A emergência de um forte nacionalismo e euroceticismo pela Europa desafiou os partidos tradicionais e deu espaço à emergência de movimentos e partidos de extrema direita. O sr. acredita que essa tendência ainda é forte na Europa?

A popularidade dos movimentos de extrema direita sempre foi superestimada. Eles nunca tiveram o apoio de uma maioria em nenhum país europeu. No entanto, recentes reveses e derrotas dos partidos de extrema direita como o Ukip (Partido de Independência do Reino Unido), no Reino Unido, e na Holanda mostram que talvez os eleitores estejam cansados desses partidos de protesto. 

Essa tendência estaria perdendo força? 

Os partidos tradicionais, como o de May, no Reino Unido, e o de (Mark) Rutte, na Holanda, têm abraçado algumas de suas políticas e retóricas, especialmente no que diz respeito à imigração. Portanto, não conseguimos saber se essas ideias foram totalmente combatidas e dissipadas ou não. Na França, (Marine) Le Pen nunca venceria a presidência do país. Apesar da obsessão da mídia sobre sua popularidade, ela nunca conseguiria administrar uma campanha que pudesse alcançar mais do que 50% dos votos. 

Houve uma resposta centrista entre os europeus a esse movimento de extrema direita, como a eleição de Emmanuel Macron na França? 

Como eu disse, a França sempre votou para presidentes centristas, não há nenhuma surpresa aqui. Le Pen nunca passou de uma escolha por um voto de protesto. Na verdade, essa eleição foi muito mais um resultado previsível do uma grande mudança no país. 

Após um período em que observamos uma forte polarização na política em vários países na Europa, que há espaço para as tendências mais centristas nas próximas eleições?

Depende de como definimos centro. Eu não acho que a polarização vai se esvair, mas isso também dependerá da realidade econômica dos países. O crescimento (econômico) parece estar retornando à Europa e isso possivelmente ajudará as pessoas que se sentem, neste momento, raivosas com as elites. 
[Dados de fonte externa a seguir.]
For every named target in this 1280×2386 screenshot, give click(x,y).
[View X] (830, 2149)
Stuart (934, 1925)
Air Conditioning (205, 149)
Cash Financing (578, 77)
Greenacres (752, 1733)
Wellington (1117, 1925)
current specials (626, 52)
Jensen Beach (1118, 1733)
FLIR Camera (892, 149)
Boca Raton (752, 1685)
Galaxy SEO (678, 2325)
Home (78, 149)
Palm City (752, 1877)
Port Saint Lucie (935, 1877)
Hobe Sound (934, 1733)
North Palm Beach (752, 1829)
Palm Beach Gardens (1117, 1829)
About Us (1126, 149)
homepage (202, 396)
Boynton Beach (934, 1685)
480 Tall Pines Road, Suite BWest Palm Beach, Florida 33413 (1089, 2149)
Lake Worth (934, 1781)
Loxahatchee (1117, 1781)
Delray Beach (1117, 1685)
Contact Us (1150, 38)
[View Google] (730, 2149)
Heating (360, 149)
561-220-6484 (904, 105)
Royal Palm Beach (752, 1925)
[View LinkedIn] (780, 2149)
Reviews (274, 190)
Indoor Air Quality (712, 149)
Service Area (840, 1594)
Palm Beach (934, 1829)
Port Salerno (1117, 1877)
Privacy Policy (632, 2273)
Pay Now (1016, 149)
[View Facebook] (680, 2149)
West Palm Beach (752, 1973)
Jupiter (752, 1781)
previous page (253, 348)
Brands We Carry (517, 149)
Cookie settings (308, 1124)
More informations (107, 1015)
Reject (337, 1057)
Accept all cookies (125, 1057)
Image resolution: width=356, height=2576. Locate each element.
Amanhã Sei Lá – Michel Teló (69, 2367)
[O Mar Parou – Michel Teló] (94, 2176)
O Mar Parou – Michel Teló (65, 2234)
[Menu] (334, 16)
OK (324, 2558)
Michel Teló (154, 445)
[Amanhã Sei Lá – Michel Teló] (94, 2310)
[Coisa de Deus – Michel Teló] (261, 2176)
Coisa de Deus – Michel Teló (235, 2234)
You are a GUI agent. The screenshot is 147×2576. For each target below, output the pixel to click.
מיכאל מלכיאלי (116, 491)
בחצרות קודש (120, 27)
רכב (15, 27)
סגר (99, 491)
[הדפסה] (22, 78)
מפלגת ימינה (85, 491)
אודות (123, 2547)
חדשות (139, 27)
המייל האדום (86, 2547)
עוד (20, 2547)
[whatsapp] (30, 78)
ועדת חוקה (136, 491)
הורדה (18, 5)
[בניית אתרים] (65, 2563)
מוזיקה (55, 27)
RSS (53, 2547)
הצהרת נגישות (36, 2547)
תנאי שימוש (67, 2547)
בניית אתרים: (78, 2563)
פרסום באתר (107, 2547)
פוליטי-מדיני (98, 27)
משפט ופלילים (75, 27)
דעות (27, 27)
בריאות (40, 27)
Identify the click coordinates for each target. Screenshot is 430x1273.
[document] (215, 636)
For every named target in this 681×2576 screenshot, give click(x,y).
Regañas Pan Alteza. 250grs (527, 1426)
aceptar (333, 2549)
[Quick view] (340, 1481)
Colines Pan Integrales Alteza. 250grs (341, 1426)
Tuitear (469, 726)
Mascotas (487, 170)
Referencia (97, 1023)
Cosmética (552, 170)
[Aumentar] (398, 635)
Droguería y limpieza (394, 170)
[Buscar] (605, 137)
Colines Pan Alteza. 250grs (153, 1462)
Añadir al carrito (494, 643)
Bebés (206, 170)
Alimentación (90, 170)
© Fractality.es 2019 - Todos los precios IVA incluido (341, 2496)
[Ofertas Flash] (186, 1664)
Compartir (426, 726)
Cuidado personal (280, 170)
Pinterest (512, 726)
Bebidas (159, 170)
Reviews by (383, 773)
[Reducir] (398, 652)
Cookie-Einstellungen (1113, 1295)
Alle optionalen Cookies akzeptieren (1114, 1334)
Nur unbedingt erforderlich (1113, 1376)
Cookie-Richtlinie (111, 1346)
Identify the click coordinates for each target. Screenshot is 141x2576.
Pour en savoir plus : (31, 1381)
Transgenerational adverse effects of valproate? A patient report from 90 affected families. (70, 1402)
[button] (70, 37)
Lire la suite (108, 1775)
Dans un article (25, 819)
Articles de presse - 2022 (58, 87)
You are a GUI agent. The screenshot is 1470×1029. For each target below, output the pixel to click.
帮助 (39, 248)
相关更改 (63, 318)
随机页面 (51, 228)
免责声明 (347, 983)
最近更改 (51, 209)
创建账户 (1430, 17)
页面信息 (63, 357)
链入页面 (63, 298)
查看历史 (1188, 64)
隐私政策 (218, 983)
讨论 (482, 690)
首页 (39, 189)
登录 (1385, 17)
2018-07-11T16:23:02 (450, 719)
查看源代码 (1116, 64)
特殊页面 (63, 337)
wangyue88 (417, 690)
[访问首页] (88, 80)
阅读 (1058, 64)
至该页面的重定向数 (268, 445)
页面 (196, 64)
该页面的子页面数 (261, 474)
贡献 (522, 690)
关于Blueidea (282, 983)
O candidato alemão Martin Schulz e seu SPD podem ser considerados representantes dos moderados? Como isso influenciará as eleições na Alemanha este ano? 

Sim, mas isso também se aplica a (Angela) Merkel. Desde a 2.ª Guerra, 90% dos partidos na Alemanha têm sido moderados. 

Com relação ao Reino Unido, como o sr. avalia os resultados das últimas eleições? 

Elas foram mais uma humilhação pessoal para May, que parece ser uma líder muito fraca. Isso também significou um retorno à tradicional política esquerda/direita com James Corbyn oferecendo uma política mais em favor do bem-estar social em comparação às políticas de May, que parece não oferecer nada além do discurso do “forte e estável”, o que não quer dizer muito aos eleitores. Um “Brexit duro” também tem sido repelido à medida que as pessoas se dão cada vez mais conta da catástrofe econômica que ele representaria aos britânicos.